Reproduce the entries below exactly, but only from the line containing "Go to the Home" to the line containing "Click the 'Restoring...", inclusive.

[Information Boundary: Start]

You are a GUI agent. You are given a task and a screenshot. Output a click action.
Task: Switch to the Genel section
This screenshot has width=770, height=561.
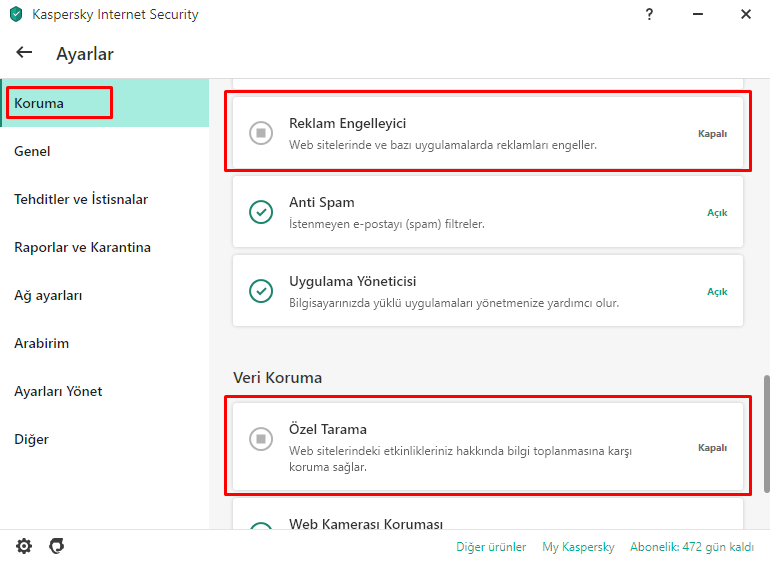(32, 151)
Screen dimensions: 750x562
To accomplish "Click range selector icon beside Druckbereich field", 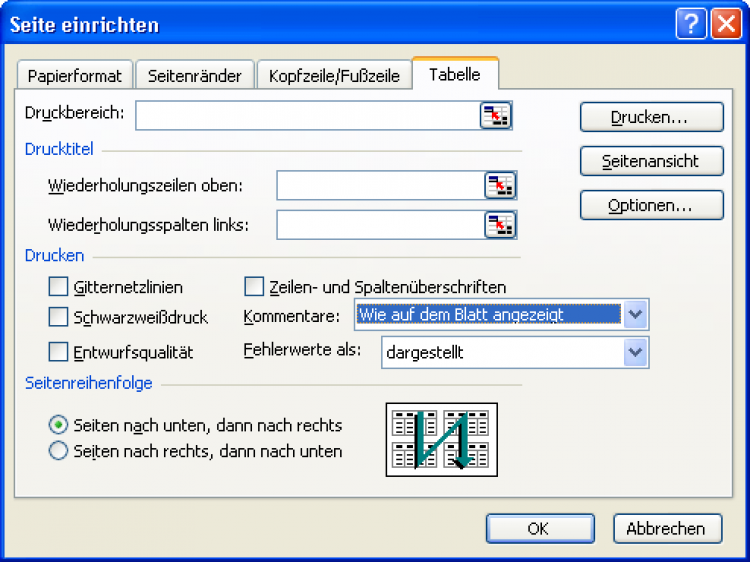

[Information Boundary: End]
[Information Boundary: Start]

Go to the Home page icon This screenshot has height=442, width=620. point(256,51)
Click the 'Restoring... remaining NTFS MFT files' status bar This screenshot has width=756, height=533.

[Information Boundary: End]

-- Solution below --
Go to the Home page icon This screenshot has height=442, width=620. point(256,51)
Click the 'Restoring... remaining NTFS MFT files' status bar This screenshot has width=756, height=533.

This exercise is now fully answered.